Industrial Ceramic Coatings
Industrial ceramic coatings are used extensively to provide durability, hardness, scratch resistance, flexibility and chemical resistance to a wide range of applications. They can be applied to a variety of surfaces to improve the functionality of products and parts ranging from nuts, bolts, and golf clubs to firearms, engine parts, and heavy equipment.
Ceramic is a hard, brittle, heat-resistant and corrosion-resistant material made by shaping and then firing a nonmetallic mineral, such as clay, at a high temperature. The crystallinity of ceramic coatings can range from highly oriented to semi-crystalline, vitrified, or completely amorphous, like glass. Varying crystallinity and an electron composition enable most ceramic materials to be good thermal and electrical insulators. With a large range of possible compositions for ceramic coatings (e.g. nearly all of the elements, nearly all types of bonding, and all levels of crystallinity), there is a wide range of performance attributes, including hardness, toughness, electrical conductivity, etc.

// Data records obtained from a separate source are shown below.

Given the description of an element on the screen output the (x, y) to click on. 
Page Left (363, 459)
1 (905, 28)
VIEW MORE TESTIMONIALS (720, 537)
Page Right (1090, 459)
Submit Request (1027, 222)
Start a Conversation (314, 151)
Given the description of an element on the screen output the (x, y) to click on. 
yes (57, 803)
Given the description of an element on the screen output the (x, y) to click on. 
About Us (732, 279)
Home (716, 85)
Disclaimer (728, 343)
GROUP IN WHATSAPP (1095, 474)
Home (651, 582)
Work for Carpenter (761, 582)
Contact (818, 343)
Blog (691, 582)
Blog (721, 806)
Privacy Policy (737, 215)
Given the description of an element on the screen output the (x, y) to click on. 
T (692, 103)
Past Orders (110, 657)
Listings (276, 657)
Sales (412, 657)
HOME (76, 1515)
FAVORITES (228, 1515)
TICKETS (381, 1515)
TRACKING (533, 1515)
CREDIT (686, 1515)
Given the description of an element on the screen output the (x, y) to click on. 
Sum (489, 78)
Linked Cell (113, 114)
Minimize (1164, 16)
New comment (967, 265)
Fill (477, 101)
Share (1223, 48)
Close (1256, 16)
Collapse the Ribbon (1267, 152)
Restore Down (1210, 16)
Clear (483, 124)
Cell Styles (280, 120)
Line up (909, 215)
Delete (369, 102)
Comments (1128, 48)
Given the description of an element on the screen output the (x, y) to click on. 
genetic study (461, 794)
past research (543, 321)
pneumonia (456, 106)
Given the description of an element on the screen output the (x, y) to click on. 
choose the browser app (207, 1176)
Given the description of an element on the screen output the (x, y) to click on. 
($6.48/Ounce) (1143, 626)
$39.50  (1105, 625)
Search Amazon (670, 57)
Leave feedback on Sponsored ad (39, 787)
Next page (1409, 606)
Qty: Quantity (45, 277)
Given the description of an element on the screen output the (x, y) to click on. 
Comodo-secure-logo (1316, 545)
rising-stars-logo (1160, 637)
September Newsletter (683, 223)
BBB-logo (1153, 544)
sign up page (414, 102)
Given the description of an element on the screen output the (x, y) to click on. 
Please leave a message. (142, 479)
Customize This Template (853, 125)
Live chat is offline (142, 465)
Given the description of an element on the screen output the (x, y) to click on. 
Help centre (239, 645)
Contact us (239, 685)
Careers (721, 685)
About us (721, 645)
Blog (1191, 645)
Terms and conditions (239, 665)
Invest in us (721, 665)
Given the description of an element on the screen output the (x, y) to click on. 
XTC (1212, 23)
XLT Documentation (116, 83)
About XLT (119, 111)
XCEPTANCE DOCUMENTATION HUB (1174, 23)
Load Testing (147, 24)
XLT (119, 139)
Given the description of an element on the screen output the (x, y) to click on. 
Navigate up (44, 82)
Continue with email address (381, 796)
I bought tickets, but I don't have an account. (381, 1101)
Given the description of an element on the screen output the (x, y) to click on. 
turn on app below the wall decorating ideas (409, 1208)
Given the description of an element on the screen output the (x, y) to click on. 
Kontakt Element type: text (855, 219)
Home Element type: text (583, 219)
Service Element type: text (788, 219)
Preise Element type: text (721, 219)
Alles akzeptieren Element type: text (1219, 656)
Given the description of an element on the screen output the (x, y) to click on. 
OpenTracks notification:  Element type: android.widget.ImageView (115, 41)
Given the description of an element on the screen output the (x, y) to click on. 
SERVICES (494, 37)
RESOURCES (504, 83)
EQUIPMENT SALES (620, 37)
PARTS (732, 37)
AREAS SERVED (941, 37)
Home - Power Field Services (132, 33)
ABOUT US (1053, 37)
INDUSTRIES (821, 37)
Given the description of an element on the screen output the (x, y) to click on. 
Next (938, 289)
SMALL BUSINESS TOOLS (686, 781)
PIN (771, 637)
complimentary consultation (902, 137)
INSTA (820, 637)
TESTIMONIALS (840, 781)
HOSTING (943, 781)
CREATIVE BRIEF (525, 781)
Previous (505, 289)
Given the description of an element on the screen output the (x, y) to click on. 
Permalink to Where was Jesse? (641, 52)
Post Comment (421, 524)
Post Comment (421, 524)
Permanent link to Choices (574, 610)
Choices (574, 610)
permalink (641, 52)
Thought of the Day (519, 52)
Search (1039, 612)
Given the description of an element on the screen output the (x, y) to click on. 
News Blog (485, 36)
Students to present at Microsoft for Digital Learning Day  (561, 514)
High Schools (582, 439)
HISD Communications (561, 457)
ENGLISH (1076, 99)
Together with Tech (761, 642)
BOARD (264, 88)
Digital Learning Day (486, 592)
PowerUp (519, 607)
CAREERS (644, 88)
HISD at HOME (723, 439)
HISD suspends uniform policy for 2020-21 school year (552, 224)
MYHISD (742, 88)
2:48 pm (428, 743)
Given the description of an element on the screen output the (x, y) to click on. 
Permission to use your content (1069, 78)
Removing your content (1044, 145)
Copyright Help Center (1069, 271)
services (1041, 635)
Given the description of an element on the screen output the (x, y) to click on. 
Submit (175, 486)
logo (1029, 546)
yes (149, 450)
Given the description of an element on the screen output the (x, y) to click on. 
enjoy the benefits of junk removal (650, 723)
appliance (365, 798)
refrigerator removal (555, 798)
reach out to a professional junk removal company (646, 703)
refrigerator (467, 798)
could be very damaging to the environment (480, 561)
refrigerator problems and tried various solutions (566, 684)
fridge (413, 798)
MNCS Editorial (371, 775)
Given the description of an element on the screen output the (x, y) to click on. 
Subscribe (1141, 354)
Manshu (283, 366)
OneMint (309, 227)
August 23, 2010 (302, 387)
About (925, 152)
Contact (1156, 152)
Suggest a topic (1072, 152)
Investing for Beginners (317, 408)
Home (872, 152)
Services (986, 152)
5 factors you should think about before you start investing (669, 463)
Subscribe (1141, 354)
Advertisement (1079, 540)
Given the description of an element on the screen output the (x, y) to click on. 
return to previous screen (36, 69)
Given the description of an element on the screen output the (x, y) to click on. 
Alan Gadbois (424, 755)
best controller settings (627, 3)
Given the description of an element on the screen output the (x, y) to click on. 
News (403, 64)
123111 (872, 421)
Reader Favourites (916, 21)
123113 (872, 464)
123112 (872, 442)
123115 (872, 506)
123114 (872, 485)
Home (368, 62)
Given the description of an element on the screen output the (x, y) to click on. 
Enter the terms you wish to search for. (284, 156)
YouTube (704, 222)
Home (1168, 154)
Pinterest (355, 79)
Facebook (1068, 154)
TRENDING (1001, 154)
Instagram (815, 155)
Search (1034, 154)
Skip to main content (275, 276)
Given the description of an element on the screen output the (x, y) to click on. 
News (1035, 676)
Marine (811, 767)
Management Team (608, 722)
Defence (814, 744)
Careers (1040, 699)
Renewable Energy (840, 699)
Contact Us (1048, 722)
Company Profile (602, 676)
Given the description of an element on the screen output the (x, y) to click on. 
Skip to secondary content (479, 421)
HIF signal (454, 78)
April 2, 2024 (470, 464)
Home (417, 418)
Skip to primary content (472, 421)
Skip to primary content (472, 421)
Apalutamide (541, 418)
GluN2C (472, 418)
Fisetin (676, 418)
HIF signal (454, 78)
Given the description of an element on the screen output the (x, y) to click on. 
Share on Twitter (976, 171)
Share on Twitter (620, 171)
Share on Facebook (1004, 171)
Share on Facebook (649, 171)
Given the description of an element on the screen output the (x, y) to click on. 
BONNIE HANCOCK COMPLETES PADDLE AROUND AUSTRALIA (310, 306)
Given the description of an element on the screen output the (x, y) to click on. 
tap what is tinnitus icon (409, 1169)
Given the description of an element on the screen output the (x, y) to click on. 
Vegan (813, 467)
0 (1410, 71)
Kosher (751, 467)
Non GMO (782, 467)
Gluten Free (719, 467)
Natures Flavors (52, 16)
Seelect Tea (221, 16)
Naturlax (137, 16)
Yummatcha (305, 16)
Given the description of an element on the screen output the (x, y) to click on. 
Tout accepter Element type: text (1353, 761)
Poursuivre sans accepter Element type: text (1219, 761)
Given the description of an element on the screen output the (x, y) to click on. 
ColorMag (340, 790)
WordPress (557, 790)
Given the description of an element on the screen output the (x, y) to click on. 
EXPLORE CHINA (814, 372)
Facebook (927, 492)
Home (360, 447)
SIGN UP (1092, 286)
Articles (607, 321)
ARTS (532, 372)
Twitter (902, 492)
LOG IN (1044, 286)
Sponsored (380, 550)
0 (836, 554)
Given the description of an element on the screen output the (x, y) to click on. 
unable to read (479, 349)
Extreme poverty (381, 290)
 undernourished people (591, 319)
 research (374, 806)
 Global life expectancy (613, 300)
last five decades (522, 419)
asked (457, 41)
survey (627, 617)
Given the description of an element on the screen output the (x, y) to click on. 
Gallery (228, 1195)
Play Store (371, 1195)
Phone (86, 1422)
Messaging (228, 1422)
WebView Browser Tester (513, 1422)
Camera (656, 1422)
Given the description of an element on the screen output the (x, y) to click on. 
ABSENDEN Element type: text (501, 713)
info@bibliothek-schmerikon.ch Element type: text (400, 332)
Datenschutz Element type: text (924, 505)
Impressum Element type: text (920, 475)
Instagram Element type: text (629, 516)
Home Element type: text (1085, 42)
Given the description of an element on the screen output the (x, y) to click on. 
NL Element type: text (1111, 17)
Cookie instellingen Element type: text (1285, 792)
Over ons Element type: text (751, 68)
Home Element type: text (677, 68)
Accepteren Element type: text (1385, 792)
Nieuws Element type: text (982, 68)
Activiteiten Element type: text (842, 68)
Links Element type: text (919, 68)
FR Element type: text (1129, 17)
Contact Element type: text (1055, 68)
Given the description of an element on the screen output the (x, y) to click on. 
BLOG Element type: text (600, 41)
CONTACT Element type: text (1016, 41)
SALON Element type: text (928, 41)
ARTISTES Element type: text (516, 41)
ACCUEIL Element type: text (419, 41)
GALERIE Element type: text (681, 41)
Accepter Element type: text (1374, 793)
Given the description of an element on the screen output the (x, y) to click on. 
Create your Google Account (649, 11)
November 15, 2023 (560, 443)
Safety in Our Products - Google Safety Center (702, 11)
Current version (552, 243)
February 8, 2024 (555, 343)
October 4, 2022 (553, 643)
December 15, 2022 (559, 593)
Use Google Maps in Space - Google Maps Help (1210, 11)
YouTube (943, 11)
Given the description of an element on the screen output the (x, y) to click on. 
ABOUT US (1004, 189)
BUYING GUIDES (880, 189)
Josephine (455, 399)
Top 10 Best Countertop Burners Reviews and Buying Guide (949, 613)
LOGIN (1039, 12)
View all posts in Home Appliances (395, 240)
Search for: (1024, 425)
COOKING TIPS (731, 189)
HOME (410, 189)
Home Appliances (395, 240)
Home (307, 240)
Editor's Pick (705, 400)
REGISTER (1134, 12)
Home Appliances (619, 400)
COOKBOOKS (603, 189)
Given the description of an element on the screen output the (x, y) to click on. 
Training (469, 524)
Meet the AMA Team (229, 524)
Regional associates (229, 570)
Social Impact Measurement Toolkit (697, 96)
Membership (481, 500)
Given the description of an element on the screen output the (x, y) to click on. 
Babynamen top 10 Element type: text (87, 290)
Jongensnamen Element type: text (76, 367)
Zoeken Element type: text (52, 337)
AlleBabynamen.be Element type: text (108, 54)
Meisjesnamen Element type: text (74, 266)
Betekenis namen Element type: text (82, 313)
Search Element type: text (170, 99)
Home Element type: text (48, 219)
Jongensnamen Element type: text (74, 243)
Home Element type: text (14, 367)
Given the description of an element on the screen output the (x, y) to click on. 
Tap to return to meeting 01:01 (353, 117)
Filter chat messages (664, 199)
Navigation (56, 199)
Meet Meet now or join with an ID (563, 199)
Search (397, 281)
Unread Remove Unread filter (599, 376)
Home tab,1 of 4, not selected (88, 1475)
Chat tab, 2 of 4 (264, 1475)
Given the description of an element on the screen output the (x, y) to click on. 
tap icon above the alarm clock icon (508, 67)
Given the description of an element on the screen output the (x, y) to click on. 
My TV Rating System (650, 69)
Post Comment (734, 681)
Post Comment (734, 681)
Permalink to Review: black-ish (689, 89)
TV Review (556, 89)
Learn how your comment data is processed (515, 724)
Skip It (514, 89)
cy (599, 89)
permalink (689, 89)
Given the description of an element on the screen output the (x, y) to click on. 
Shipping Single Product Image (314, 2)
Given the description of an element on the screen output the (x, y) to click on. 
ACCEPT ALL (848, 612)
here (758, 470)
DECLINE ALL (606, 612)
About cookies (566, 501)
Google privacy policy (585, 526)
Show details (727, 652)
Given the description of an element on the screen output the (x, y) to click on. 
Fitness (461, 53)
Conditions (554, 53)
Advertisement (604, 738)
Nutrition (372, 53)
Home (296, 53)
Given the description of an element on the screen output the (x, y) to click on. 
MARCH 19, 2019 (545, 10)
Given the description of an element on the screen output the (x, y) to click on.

Industrial ceramic coatings can offer a variety of useful properties including high melting temperature, high hardness, poor conductivity, chemical resistance and low ductility. Glass is not generally considered a ceramic because of its amorphous (non-crystalline) character, however, its mechanical properties are similar.
Traditional ceramic raw materials include clay minerals such as kaolinite. More recent materials include aluminum oxide. Today’s advanced ceramics include silicon carbide and tungsten carbide. Both are valued for their abrasion resistance and hence find use in applications such as the wear plates of crushing equipment in mining operations, medicine, electrical, electronics industries and body armor.